(Dataset entries)
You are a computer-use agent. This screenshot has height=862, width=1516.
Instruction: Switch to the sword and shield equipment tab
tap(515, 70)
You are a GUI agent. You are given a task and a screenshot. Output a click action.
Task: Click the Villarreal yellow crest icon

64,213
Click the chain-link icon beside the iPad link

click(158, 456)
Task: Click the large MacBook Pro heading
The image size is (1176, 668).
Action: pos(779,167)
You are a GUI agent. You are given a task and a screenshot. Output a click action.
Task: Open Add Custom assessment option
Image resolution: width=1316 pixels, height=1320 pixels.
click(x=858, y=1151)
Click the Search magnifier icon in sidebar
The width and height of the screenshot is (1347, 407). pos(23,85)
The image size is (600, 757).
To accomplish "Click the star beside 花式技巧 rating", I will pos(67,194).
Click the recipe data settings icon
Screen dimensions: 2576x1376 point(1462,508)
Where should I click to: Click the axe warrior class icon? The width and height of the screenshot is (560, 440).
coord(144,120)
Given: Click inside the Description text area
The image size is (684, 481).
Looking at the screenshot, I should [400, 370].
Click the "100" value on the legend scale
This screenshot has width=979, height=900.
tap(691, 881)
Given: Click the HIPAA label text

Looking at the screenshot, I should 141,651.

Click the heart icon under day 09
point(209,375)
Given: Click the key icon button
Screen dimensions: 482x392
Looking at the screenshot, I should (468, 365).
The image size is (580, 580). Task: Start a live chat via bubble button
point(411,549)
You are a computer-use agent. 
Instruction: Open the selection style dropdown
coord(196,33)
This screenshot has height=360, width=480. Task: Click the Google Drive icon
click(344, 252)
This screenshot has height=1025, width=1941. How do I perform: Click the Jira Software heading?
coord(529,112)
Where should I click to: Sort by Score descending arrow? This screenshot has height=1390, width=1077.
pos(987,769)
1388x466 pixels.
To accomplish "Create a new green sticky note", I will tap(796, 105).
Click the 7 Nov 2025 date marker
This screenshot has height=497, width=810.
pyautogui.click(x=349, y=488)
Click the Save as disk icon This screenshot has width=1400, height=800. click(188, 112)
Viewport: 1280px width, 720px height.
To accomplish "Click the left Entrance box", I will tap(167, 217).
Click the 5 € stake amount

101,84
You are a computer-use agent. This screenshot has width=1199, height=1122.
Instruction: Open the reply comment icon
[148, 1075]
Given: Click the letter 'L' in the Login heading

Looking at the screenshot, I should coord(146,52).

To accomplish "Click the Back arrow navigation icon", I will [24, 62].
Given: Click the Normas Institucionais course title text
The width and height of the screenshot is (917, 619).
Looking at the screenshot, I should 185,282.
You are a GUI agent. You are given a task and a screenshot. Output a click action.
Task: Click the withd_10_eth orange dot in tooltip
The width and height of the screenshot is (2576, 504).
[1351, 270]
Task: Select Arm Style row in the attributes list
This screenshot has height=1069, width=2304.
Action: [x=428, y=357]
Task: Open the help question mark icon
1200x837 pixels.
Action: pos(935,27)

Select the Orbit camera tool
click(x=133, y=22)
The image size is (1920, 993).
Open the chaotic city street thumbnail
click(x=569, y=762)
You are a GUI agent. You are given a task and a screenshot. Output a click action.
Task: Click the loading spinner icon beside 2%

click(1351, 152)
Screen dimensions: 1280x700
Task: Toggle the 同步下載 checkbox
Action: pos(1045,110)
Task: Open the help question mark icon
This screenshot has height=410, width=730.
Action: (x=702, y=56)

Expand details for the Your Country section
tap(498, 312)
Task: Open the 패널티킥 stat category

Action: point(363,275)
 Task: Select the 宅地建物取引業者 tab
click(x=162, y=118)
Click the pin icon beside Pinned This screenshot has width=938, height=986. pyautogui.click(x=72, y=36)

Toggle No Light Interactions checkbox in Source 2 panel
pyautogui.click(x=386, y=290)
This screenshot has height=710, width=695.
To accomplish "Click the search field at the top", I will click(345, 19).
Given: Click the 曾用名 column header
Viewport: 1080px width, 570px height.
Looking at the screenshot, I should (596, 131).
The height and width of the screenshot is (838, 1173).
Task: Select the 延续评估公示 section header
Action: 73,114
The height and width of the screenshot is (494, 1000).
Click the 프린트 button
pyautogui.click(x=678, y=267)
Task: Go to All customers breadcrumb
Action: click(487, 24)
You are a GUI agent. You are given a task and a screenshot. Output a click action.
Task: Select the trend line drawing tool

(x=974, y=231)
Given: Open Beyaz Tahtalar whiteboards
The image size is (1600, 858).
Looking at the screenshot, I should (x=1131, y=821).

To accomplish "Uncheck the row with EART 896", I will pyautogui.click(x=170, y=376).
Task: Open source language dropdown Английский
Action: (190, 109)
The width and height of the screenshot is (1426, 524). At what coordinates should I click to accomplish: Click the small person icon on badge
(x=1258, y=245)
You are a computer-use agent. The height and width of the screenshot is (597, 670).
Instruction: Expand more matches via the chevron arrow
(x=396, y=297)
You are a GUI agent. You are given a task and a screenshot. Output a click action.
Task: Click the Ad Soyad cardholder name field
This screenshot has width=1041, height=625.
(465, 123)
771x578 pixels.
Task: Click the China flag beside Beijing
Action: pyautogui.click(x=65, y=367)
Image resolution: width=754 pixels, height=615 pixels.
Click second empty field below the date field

### EXERCISE
Wherever the word "computer" appears in the entries above, copy that line.

### RESPONSE AREA
You are a computer-use agent. This screenshot has height=862, width=1516.
You are a computer-use agent. 
You are a computer-use agent. This screenshot has width=1199, height=1122.
You are a computer-use agent. The height and width of the screenshot is (597, 670).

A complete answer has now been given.